Increasing the representation of African-Americans in the advertising industry has been a consistent challenge for many years. Over a decade ago, Interpublic Group (IPG) committed to increasing diversity and forging a culture of inclusion at the global network of advertising, PR, digital, branding and marketing agencies. The mission was based on a business case driven by the factors that include the potential for improved financial performance, connecting with changing consumers, increased innovation and creativity, winning the war for talent and alignment with corporate values.
IPG industry firsts are numerous and include being the first industry holding company to hire a diversity officer and a supplier diversity director, establish a dedicated department, link diversity and inclusion criteria to compensation and engage the board in formal metrics reviews. The mission has always been personally championed by Chairman and CEO, Michael Roth, who leads an inter-company Diversity Council comprised of CEOs from various agencies.
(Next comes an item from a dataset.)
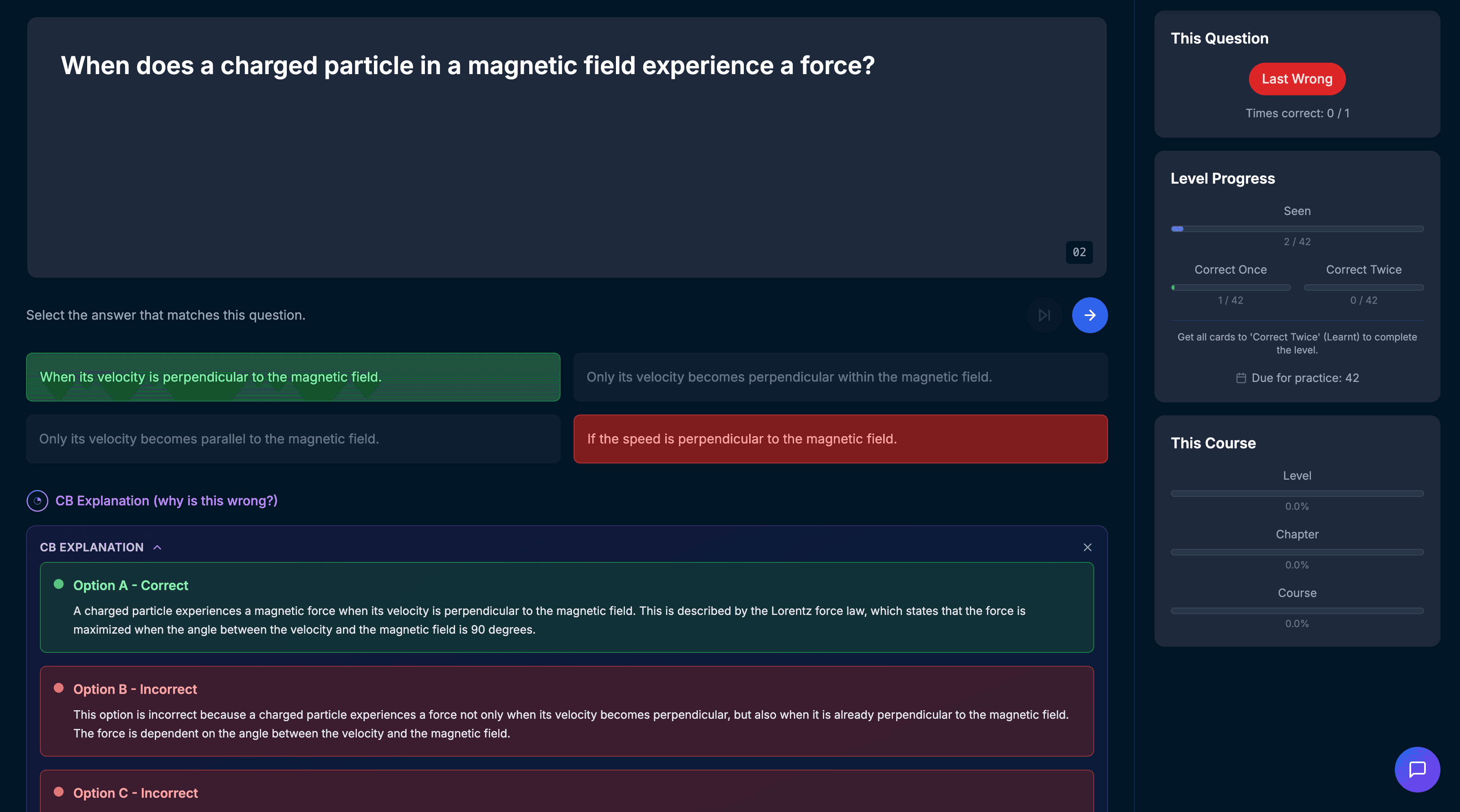Viewport: 1460px width, 812px height.
Task: Choose answer "If the speed is perpendicular"
Action: (x=840, y=439)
The company’s vision is to create value through D&I for all stakeholder groups including employees, clients, business partners, shareholders and our communities. The strategy emphasizes leveraging diversity and inclusion to drive business results by tapping a diverse talent base, ensuring an inclusive work environment, contributions from diverse business partners and community partnerships. Results are measured including a range of workforce diversity statistics, an employee survey, a supplier diversity program and outcomes of partnerships with community and industry trade organizations.
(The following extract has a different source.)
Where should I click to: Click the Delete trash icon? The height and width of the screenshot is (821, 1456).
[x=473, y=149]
On the programmatic side, IPG’s efforts include five inter-agency business resource groups including the Black Employee Network, Asian Heritage Group and IPGLBT. Mentoring training, a two-year fellowship program for diverse talent and more recently, an initiative targeting high-potential women and People of Color at the senior levels are important elements of the program as well. IPG recently piloted an initiative, IDEAL (Interpublic Diverse Emerging and Aspiring Leaders), which resulted in a 61% promotion rate, and has earned IPG honors from the New York Urban League and the Profiles in Diversity Journal. IDEAL aims to accelerate the progression of diverse talent in leadership roles.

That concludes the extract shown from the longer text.